Here is a suggested “ideal” eating schedule, including food choices, that may be adapted to your individual and changing needs:

  1. After rising, a medium-to-light meal that includes a good source of protein, a small amount of essential fats, a light serving of low-glycemic index carbohydrates, and a beverage. Two examples:
    • steel-cut oatmeal with soymilk and a handful of pecans, and herbal chai tea
    • blender smoothie with soymilk, fresh or frozen raspberries, cinnamon, and one-half of a banana, and herbal tea
  2. Mid-morning, if desired, a light snack of fresh or dried fruit, nuts, and a beverage. For example, whole almonds, dried apricots, and sparkling water.
  3. Mid-day, a moderate meal that emphasizes a good source of protein but also provides a small amount of essential fats and a moderate serving of low-glycemic index carbohydrates, plus a beverage. Two examples:
    • miso soup, broiled fish, green salad with vinaigrette and walnuts, and green tea
    • tuna salad sandwich with tomato and greens, and peppermint tea
  4. Mid-afternoon, if needed, a light snack providing protein and carbohydrates, along with a beverage. For example, hummus dip with whole-grain rye crackers and sparkling water.

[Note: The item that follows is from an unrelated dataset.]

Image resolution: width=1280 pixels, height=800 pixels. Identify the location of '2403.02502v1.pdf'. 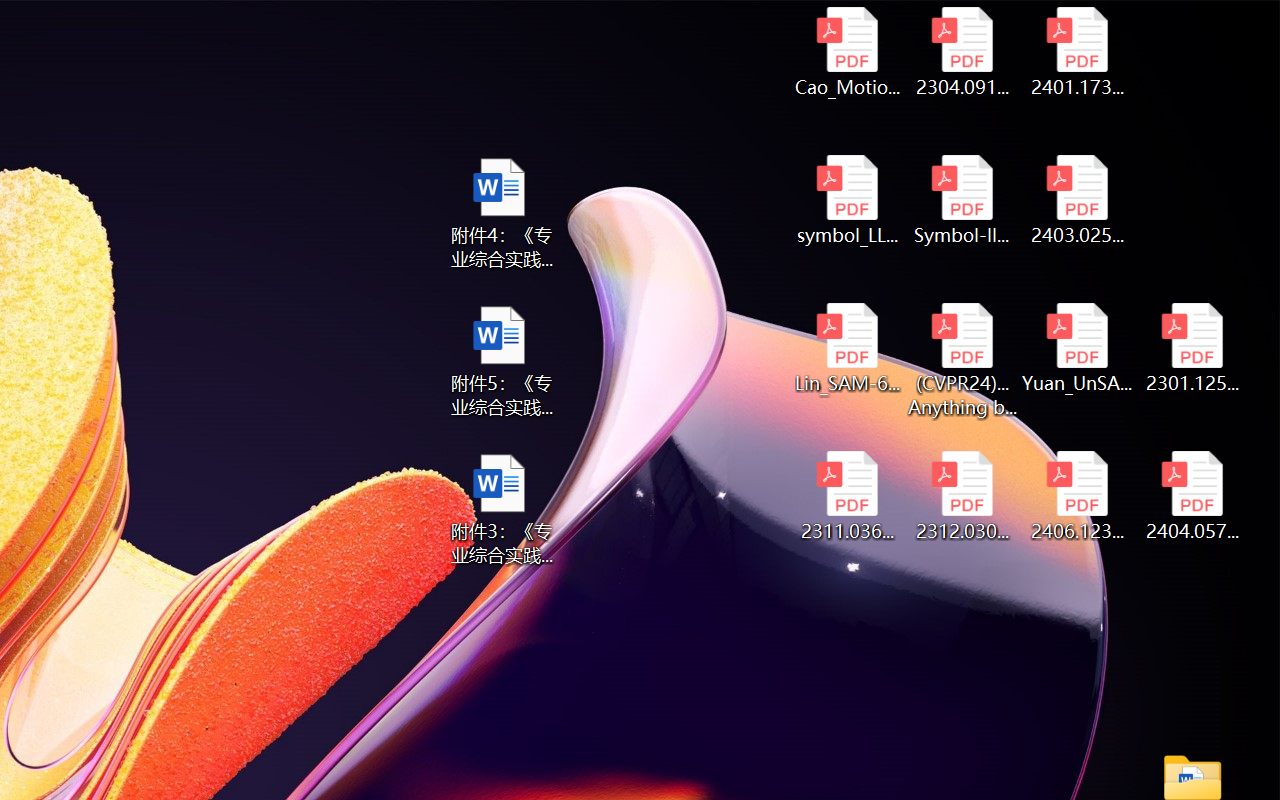
(1076, 200).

  5. Evening, a medium-light meal that emphasizes a good source of low-to-medium-glycemic index carbohydrates but also provides a small amount of essential fats, and a beverage. Two examples:
    • baked yam topped with ginger, pine nuts, and flaxseed oil, and herbal tea miso soup
    • whole-grain pasta with stir-fried vegetables, garlic, spices, and avocado, and chamomile tea
  6. Later, if necessary, a very light snack of fruit or milk (or soymilk, etc.)